* WORK INSTRUCTION:
Return, word for word, the line containing "Instruction: Select the 1D time range" and every line after it through the last line of the records below.

* ENTRIES SUPPLIED:
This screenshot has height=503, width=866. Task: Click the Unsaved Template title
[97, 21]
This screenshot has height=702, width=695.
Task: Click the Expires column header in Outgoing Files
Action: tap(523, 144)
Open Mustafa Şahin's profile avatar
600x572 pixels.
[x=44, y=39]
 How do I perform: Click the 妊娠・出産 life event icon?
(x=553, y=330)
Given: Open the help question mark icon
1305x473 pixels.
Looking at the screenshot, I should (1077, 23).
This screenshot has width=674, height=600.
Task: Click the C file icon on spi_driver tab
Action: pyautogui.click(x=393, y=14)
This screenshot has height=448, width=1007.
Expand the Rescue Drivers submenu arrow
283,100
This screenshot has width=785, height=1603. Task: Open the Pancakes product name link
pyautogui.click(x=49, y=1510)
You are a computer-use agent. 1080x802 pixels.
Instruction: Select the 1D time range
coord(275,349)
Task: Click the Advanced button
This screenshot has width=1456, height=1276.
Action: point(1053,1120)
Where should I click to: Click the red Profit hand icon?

* WRITTEN SOLUTION:
Instruction: Select the 1D time range
coord(275,349)
Task: Click the Advanced button
This screenshot has width=1456, height=1276.
Action: point(1053,1120)
Where should I click to: Click the red Profit hand icon?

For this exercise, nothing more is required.